7. My country. Relative freedom, peace, abundance, and space. I don't have some man threatening me if I don't cover my head.

8. Starbucks decaf Sumatra, a comfy chair and wi-fi.

9. Mark's Work Warehouse spandex jeans with tummy control panel to help with the post op swelling.

10. My creativity is started to re-emerge because I'm not pushing it and feeling less self imposed pressure.
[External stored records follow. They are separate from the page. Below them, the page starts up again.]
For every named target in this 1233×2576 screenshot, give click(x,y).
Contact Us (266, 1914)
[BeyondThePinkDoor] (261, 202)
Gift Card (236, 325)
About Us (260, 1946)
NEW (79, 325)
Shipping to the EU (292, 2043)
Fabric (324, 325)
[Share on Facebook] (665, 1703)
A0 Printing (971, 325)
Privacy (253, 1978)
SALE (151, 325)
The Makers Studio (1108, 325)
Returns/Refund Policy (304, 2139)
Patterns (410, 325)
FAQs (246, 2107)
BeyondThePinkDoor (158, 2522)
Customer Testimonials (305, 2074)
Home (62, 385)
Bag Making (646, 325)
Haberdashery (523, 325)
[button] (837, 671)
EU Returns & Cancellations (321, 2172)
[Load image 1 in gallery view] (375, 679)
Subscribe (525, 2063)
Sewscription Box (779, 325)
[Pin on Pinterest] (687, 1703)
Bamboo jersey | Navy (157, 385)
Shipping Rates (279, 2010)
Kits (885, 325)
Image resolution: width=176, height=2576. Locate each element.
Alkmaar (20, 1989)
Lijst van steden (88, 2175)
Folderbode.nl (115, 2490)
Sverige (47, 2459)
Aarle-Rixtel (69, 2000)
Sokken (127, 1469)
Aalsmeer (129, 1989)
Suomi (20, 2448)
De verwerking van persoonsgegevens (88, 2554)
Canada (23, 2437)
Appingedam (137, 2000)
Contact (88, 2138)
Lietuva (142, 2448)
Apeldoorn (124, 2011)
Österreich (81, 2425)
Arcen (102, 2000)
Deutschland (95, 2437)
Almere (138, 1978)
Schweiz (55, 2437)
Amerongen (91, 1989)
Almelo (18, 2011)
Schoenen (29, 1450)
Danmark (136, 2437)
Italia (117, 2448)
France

The studio is looking less and less intimidating.

11. This blog --- my writing is so much more regular now.

12. My job and good friends waiting for my return in a couple of weeks. (If it weren't for the latter there I might ditch the job - they make it worthwhile).

13. Feeling less scared just enough to consider soon selling our house and moving closer to where we want to be --- closer to friends, family, and things that interest us.

14. Being able to voice uncomfortable feelings more than before.

15. Imperfectly allowing myself imperfections.

16. My pen tablet.

17. Not having a binge since January 16, 2005.

18. My diabetes and hypertension are gone, gone, gone.

19. People are willing to say nice things about me at my one year celebration of gratitude #17 on Saturday.

20. A good family doctor and ob-gyn.

21. 2 excellent therapists

22. The tenacity to keep working with one of #21 even though it's over the phone to NYC, and the faith that I will survive the other one leaving his practice here to work in Calgary.

23. Flexibility and faith that I can survive changing my eating habits: learning to enjoy vegetables and smaller portions, rich foods as a treat not a daily entitlement, I can survive eating a little less while laid up post-operation, and surprise surprise, I have thrived for 4 months without eating a single potato chip. I feel free of the craziness that I get after having a few chips (because I want to eat so many, many more), not deprived.

24. I have a good brain that I'm starting to allow myself to put to good use.

25. If this is being middle aged, it's pretty damn kewl!

26. Learning that if I can open up a little bit about my struggle with my food and depression with Fuzz's parents, they can be quite understanding.

27. My jogging buds who are waiting for my return.

28. Fuzz cleaned up the junk around the woodpile and shed yesterday. It looks great!

29. Lindt 70% chocolate bars in 35 g sizes -- just enough.

30. OA has no prescribed plan of eating - it's up to me.

31. Finding a good registered dietician to help me tweak how I work the Canada Food Guide so I'm not ravenous by evening.

32. Discovering that I can still be Catholic even if we've left "The" church.

33. 6 weeks of recuperation to make me appreciate health, consider whether I am exercising too much, and being able to poop without pain!

34. I have enough money. Not a lot, but Enough. What a concept.

35. I can choose to work part time.

36. I am discovering how much choice I have.

A post script: The meeting was fine. In fact, although strong emotions did come out (a number of people were in tears), it was one of the most honest and heartfelt meetings I've been at in a long time. I'm actually now grateful I went through that. Incredible. Guess that makes this number 37.

1 comment:

Unknown said...

Wow, it looks like things are looking better for you. I'm so happy for you. Enjoy the ride, you really deserve it!